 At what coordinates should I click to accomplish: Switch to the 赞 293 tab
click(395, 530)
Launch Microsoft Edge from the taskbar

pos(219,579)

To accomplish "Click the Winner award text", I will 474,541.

______

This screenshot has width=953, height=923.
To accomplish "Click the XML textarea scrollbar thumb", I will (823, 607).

______

Return every line in the rows above that contains the string "will".

To accomplish "Click the Winner award text", I will 474,541.
To accomplish "Click the XML textarea scrollbar thumb", I will (823, 607).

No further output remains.